**THE TASK**
Reproduce every item below word for word, omitting the pictures.

**RECORD EXCERPTS**
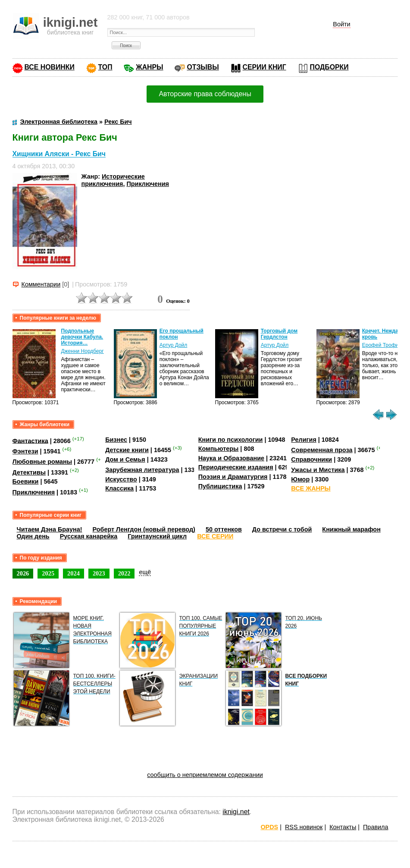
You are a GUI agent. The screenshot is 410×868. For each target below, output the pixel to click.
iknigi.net (236, 811)
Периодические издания (236, 467)
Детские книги (127, 450)
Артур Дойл (173, 345)
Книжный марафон (351, 529)
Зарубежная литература (142, 470)
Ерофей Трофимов (385, 345)
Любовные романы (42, 462)
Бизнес (116, 440)
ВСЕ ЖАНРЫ (310, 488)
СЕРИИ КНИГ (264, 67)
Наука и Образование (231, 458)
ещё (145, 572)
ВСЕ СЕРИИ (215, 536)
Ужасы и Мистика (318, 470)
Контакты (343, 827)
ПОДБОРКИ (329, 67)
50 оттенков (224, 529)
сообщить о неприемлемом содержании (205, 775)
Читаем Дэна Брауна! (50, 529)
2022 (124, 573)
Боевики (25, 481)
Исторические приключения (113, 180)
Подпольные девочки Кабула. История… (82, 337)
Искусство (121, 479)
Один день (33, 536)
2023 (99, 573)
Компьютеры (219, 449)
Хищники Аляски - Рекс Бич (59, 154)
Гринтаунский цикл (157, 536)
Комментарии (41, 284)
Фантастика (30, 440)
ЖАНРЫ (149, 67)
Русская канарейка (89, 536)
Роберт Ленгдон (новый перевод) (144, 529)
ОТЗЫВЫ (203, 67)
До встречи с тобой (282, 529)
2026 (23, 573)
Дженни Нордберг (82, 351)
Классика (119, 488)
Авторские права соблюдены (205, 94)
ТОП (105, 67)
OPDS (269, 827)
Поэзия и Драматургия (233, 477)
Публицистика (220, 486)
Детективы (29, 472)
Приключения (147, 184)
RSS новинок (304, 827)
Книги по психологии (231, 440)
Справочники (311, 459)
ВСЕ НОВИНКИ (50, 67)
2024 (73, 573)
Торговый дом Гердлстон (279, 334)
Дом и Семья (125, 459)
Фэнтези (25, 451)
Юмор (300, 479)
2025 (48, 573)
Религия (304, 440)
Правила (376, 827)
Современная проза (322, 450)
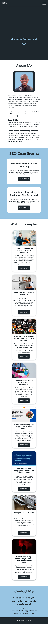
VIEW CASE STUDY (24, 179)
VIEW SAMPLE (24, 268)
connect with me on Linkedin (24, 613)
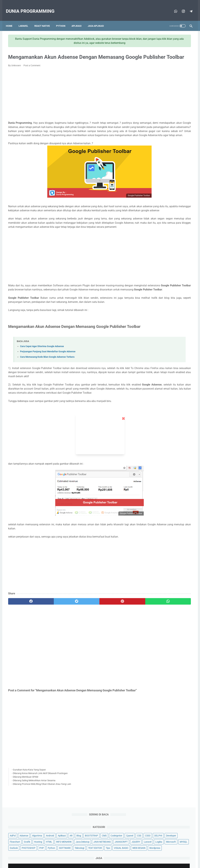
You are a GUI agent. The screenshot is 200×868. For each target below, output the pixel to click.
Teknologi (176, 112)
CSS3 (147, 74)
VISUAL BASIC (178, 118)
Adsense (159, 56)
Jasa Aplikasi (98, 21)
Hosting (159, 81)
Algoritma (172, 56)
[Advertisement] (70, 99)
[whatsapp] (173, 8)
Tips (164, 118)
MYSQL (148, 105)
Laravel (26, 21)
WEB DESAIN (151, 124)
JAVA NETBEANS (153, 93)
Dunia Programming (32, 8)
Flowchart (185, 74)
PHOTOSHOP (175, 105)
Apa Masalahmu (123, 863)
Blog (166, 62)
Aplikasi (79, 21)
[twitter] (54, 645)
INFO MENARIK (152, 87)
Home (11, 21)
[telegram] (181, 8)
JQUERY (149, 99)
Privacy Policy (134, 856)
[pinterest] (85, 645)
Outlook (160, 105)
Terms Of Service (102, 856)
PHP (188, 105)
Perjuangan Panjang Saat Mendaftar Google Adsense (48, 387)
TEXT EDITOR (151, 118)
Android (185, 56)
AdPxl (148, 56)
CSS (182, 68)
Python (63, 21)
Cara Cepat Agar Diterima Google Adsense (42, 382)
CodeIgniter (159, 68)
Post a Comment (32, 70)
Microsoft (184, 99)
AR (158, 62)
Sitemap (86, 856)
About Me (73, 856)
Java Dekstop (171, 87)
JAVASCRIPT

**EXPECTED ANSWER**
You are a GUI agent. The screenshot is 410×868. For each target below, output the pixel to click.
iknigi.net (236, 811)
Периодические издания (236, 467)
Детские книги (127, 450)
Артур Дойл (173, 345)
Книжный марафон (351, 529)
Зарубежная литература (142, 470)
Ерофей Трофимов (385, 345)
Любовные романы (42, 462)
Бизнес (116, 440)
ВСЕ ЖАНРЫ (310, 488)
СЕРИИ КНИГ (264, 67)
Наука и Образование (231, 458)
ещё (145, 572)
ВСЕ СЕРИИ (215, 536)
Ужасы и Мистика (318, 470)
Контакты (343, 827)
ПОДБОРКИ (329, 67)
50 оттенков (224, 529)
сообщить о неприемлемом содержании (205, 775)
Читаем Дэна Брауна! (50, 529)
2022 (124, 573)
Боевики (25, 481)
Исторические приключения (113, 180)
Подпольные девочки Кабула. История… (82, 337)
Искусство (121, 479)
Один день (33, 536)
2023 (99, 573)
Компьютеры (219, 449)
Хищники Аляски - Рекс Бич (59, 154)
Гринтаунский цикл (157, 536)
Комментарии (41, 284)
Фантастика (30, 440)
ЖАНРЫ (149, 67)
Русская канарейка (89, 536)
Роберт Ленгдон (новый перевод) (144, 529)
ОТЗЫВЫ (203, 67)
До встречи с тобой (282, 529)
2026 (23, 573)
Дженни Нордберг (82, 351)
Классика (119, 488)
Авторские права соблюдены (205, 94)
ТОП (105, 67)
OPDS (269, 827)
Поэзия и Драматургия (233, 477)
Публицистика (220, 486)
Детективы (29, 472)
Приключения (147, 184)
RSS новинок (304, 827)
Книги по психологии (231, 440)
Справочники (311, 459)
ВСЕ НОВИНКИ (50, 67)
2024 (73, 573)
Торговый дом Гердлстон (279, 334)
Дом и Семья (125, 459)
Фэнтези (25, 451)
Юмор (300, 479)
2025 (48, 573)
Религия (304, 440)
Правила (376, 827)
Современная проза (322, 450)
VIEW CASE STUDY (24, 179)
VIEW SAMPLE (24, 268)
connect with me on Linkedin (24, 613)
You are a GUI agent. The screenshot is 200×868. For each target below, output the pixel to click.
Teknologi (176, 112)
CSS3 (147, 74)
VISUAL BASIC (178, 118)
Adsense (159, 56)
Jasa Aplikasi (98, 21)
Hosting (159, 81)
Algoritma (172, 56)
[Advertisement] (70, 99)
[whatsapp] (173, 8)
Tips (164, 118)
MYSQL (148, 105)
Laravel (26, 21)
WEB DESAIN (151, 124)
JAVA NETBEANS (153, 93)
Dunia Programming (32, 8)
Flowchart (185, 74)
PHOTOSHOP (175, 105)
Apa Masalahmu (123, 863)
Blog (166, 62)
Aplikasi (79, 21)
[twitter] (54, 645)
INFO MENARIK (152, 87)
Home (11, 21)
[telegram] (181, 8)
JQUERY (149, 99)
Privacy Policy (134, 856)
[pinterest] (85, 645)
Outlook (160, 105)
Terms Of Service (102, 856)
PHP (188, 105)
Perjuangan Panjang Saat Mendaftar Google Adsense (48, 387)
TEXT EDITOR (151, 118)
Android (185, 56)
AdPxl (148, 56)
CSS (182, 68)
Python (63, 21)
Cara Cepat Agar Diterima Google Adsense (42, 382)
CodeIgniter (159, 68)
Post a Comment (32, 70)
Microsoft (184, 99)
AR (158, 62)
Sitemap (86, 856)
About Me (73, 856)
Java Dekstop (171, 87)
JAVASCRIPT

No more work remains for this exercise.